▶ **Problem details**: Print each record below precisely, with every picture left out of the copy.

▶ **The input**:
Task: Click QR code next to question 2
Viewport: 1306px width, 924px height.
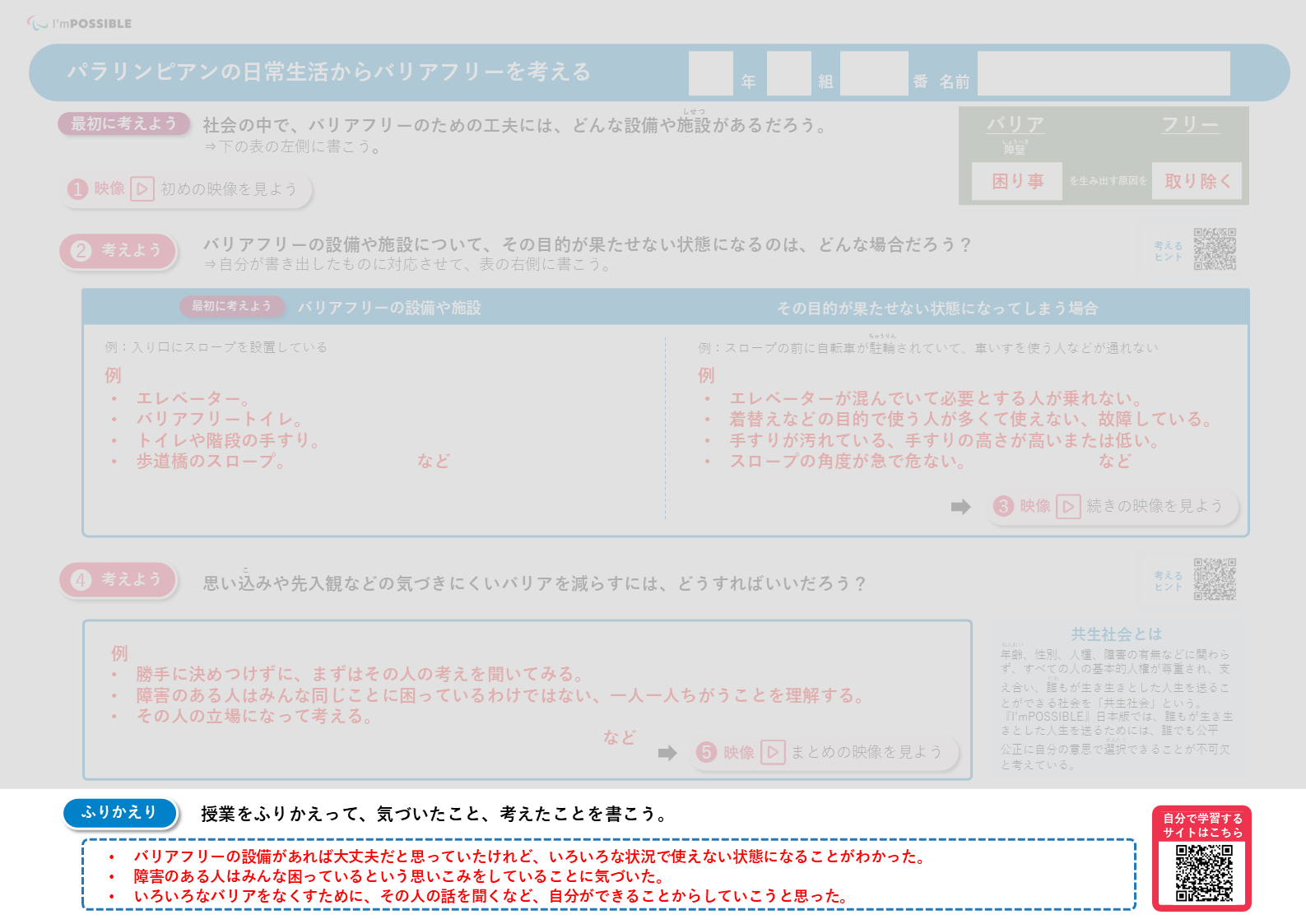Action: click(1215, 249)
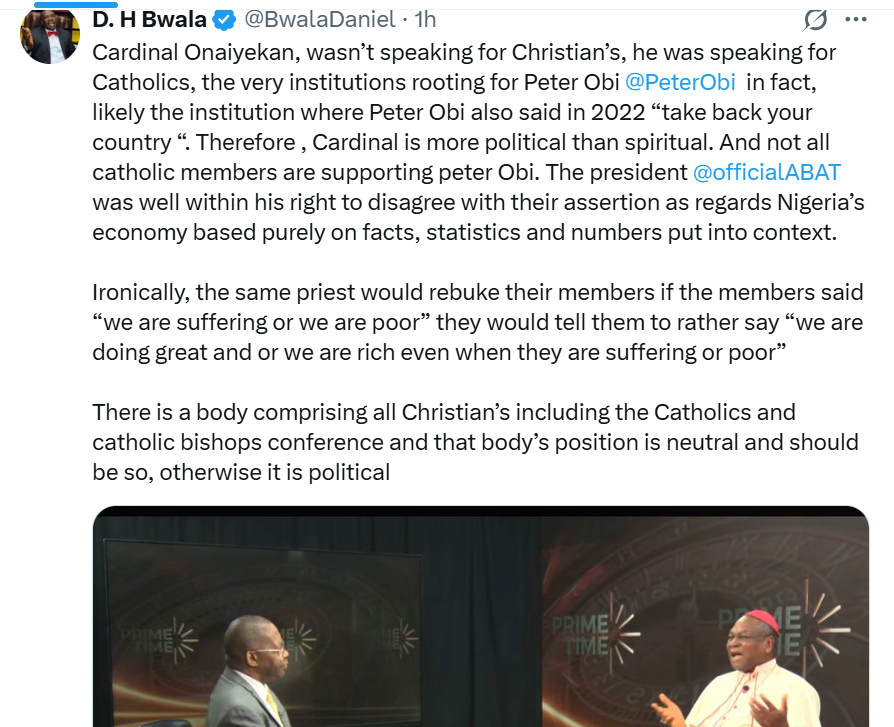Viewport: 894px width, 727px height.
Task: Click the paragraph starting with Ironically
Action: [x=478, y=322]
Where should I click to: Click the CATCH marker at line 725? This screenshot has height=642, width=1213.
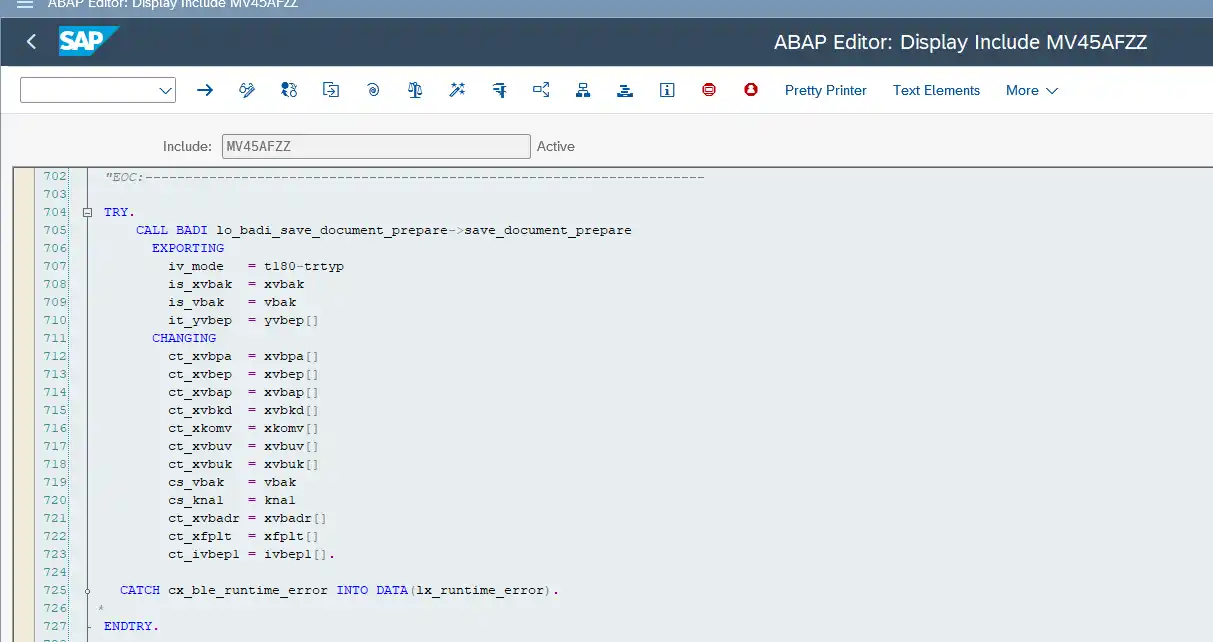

▶ **Solution below**:
Task: Click QR code next to question 2
Viewport: 1306px width, 924px height.
Action: click(1215, 249)
Viewport: 894px width, 727px height.
Task: Click the paragraph starting with Ironically
Action: [x=478, y=322]
Where should I click to: Click the CATCH marker at line 725? This screenshot has height=642, width=1213.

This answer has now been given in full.